To fix that, a smart guy named Randall Schwartz, who's a major player in the Perl world, started using an algorithm that precomputes once the value to be used to sort; That algorithm is commonly called a Schwartzian Transform as a result. That value, and the actual object, are bundled together in a small sub-array, and then sorted. Because the sort occurs against the pre-computed value, it, and its associated object, are moved around in the ordering, until the sort completes. At that point, the actual objects are retrieved and returned as the result of the method. Ruby implements that type of sort using sort_by.

sort_by doesn't use <=> externally, so you can sort by simply telling it how to get at the value you want to compare against:

class Foo
  attr_reader :i, :c
  def initialize(i, c)
    @i = i
    @c = c
  end
end

Here's the array of objects. Note that they are in the order they were created, but not sorted:

foo = [[1,  'z'], [26, 'a'], [2,  'x'], [25, 'b'] ].map { |i, c| Foo.new(i, c) }
# => [#<Foo:0x007f97d1061d80 @c="z", @i=1>,
#     #<Foo:0x007f97d1061d58 @c="a", @i=26>,
#     #<Foo:0x007f97d1061d30 @c="x", @i=2>,
#     #<Foo:0x007f97d1061ce0 @c="b", @i=25>]

Sorting them by the integer value:

foo.sort_by{ |f| f.i } 
# => [#<Foo:0x007f97d1061d80 @c="z", @i=1>,
#     #<Foo:0x007f97d1061d30 @c="x", @i=2>,
#     #<Foo:0x007f97d1061ce0 @c="b", @i=25>,
#     #<Foo:0x007f97d1061d58 @c="a", @i=26>]

Sorting them by the character value:

foo.sort_by{ |f| f.c } 
# => [#<Foo:0x007f97d1061d58 @c="a", @i=26>,
#     #<Foo:0x007f97d1061ce0 @c="b", @i=25>,
#     #<Foo:0x007f97d1061d30 @c="x", @i=2>,
#     #<Foo:0x007f97d1061d80 @c="z", @i=1>]
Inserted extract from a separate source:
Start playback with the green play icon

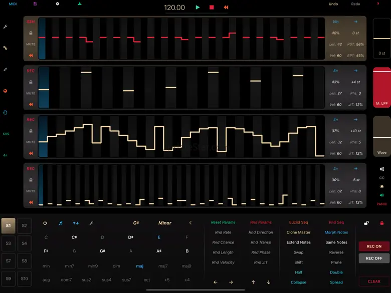click(198, 7)
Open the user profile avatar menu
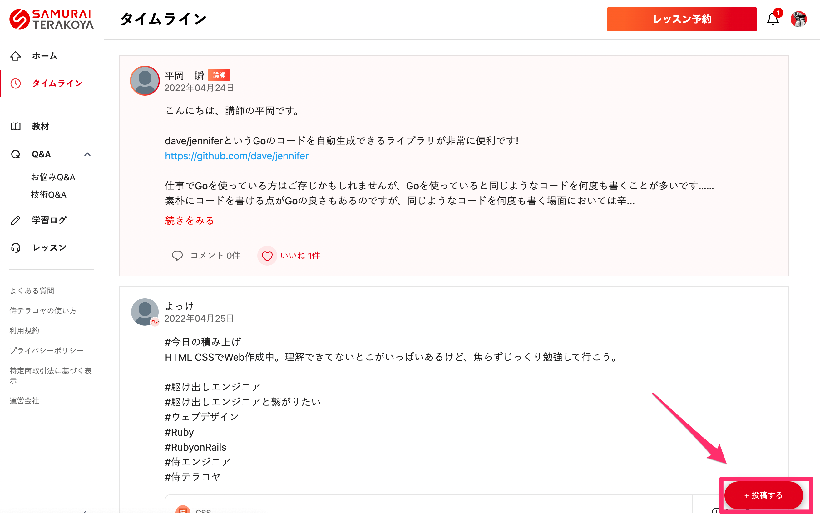The height and width of the screenshot is (527, 820). 799,19
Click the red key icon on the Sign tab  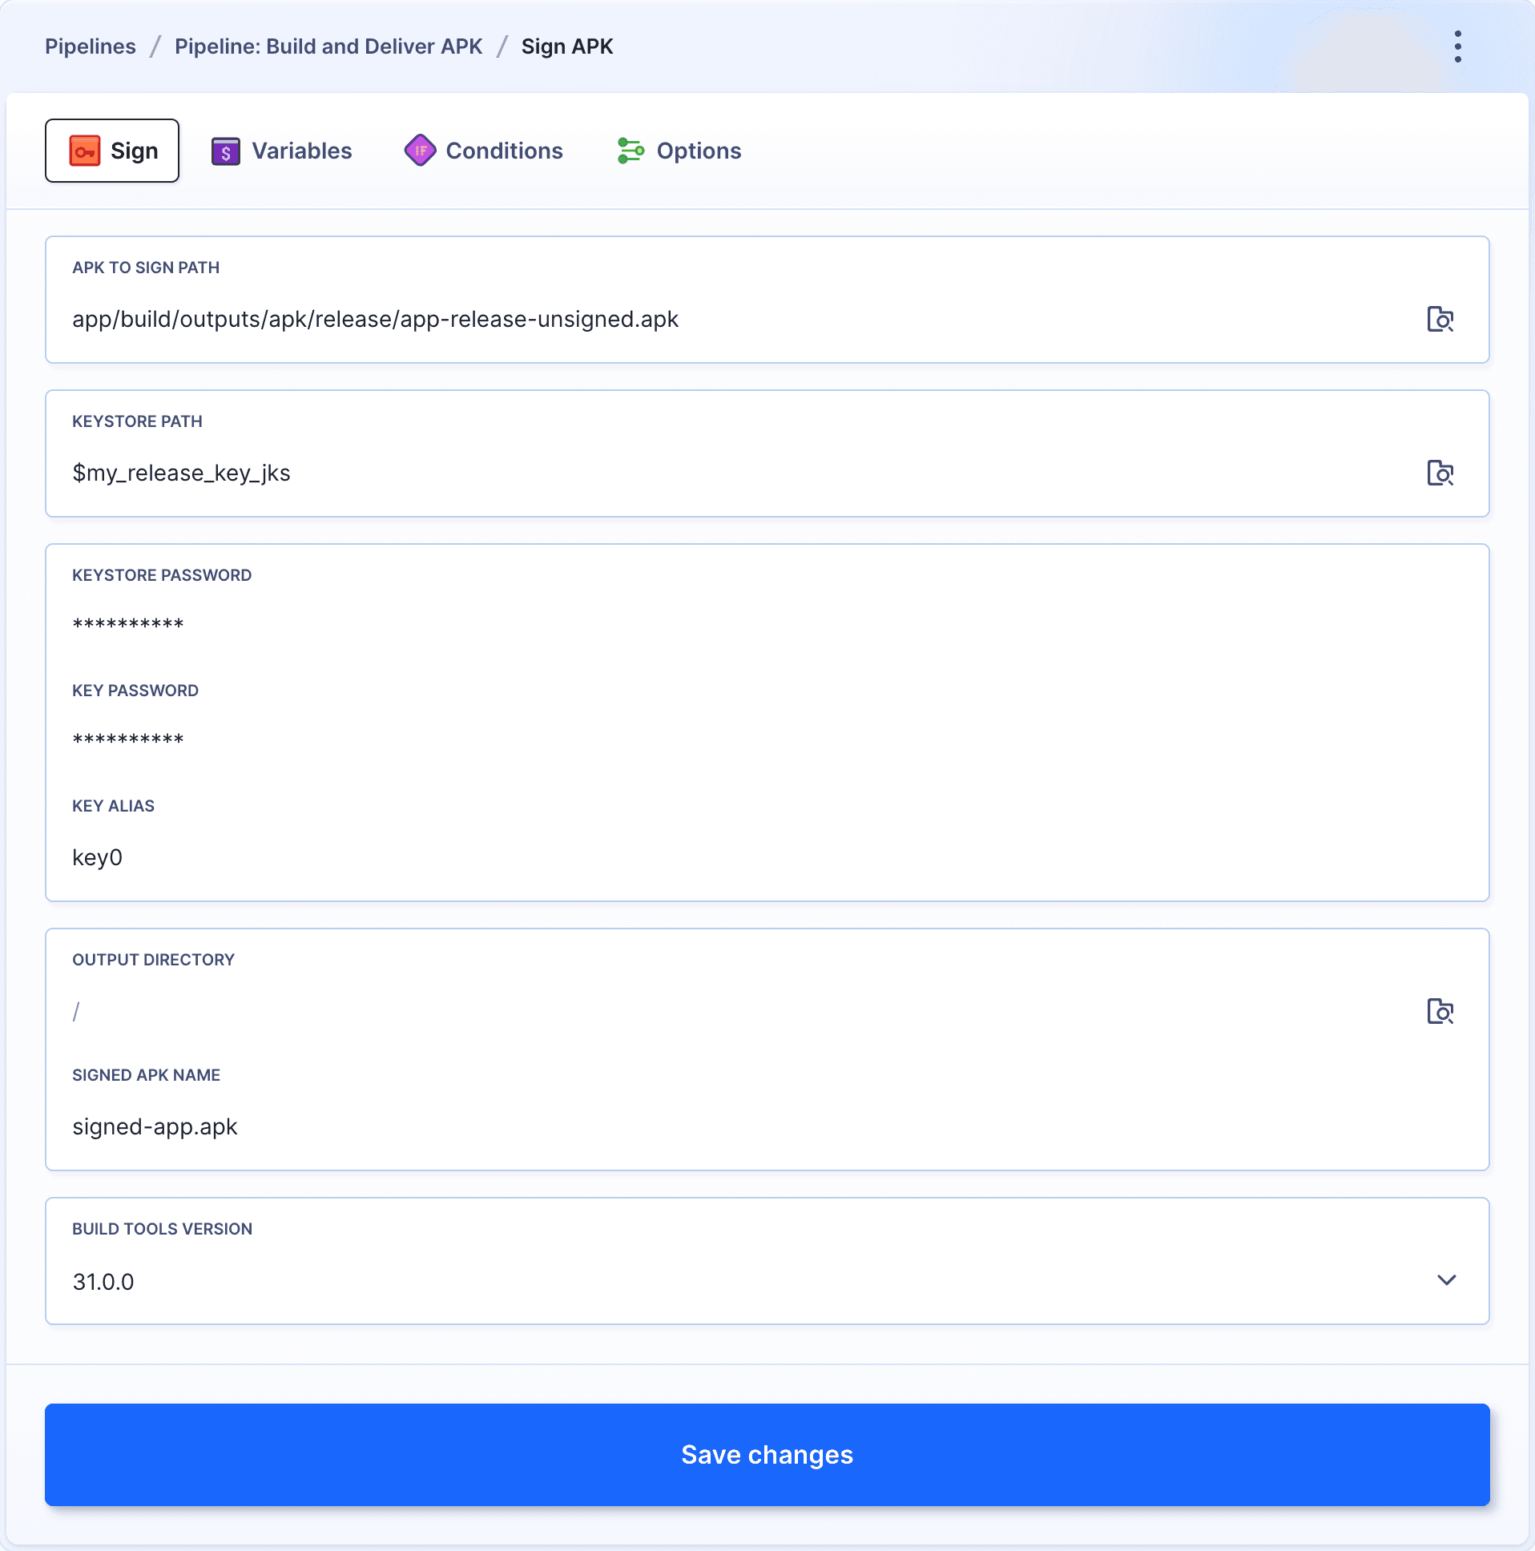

sort_by doesn't respond as well to using a negated value as sort and <=>, so, based on some benchmarks done a while back on Stack Overflow, we know that using reverse on the resulting value is the fastest way to switch the order from ascending to descending:

foo.sort_by{ |f| f.i }.reverse
# => [#<Foo:0x007f97d1061d58 @c="a", @i=26>,
#     #<Foo:0x007f97d1061ce0 @c="b", @i=25>,
#     #<Foo:0x007f97d1061d30 @c="x", @i=2>,
#     #<Foo:0x007f97d1061d80 @c="z", @i=1>]

foo.sort_by{ |f| f.c }.reverse 
# => [#<Foo:0x007f97d1061d80 @c="z", @i=1>,
#     #<Foo:0x007f97d1061d30 @c="x", @i=2>,
#     #<Foo:0x007f97d1061ce0 @c="b", @i=25>,
#     #<Foo:0x007f97d1061d58 @c="a", @i=26>]

They're somewhat interchangable, but you have to remember that sort_by does have overhead, which is apparent when you compare its times against sort times when running against simple objects. Use the right method at the right time and you can see dramatic speed-ups.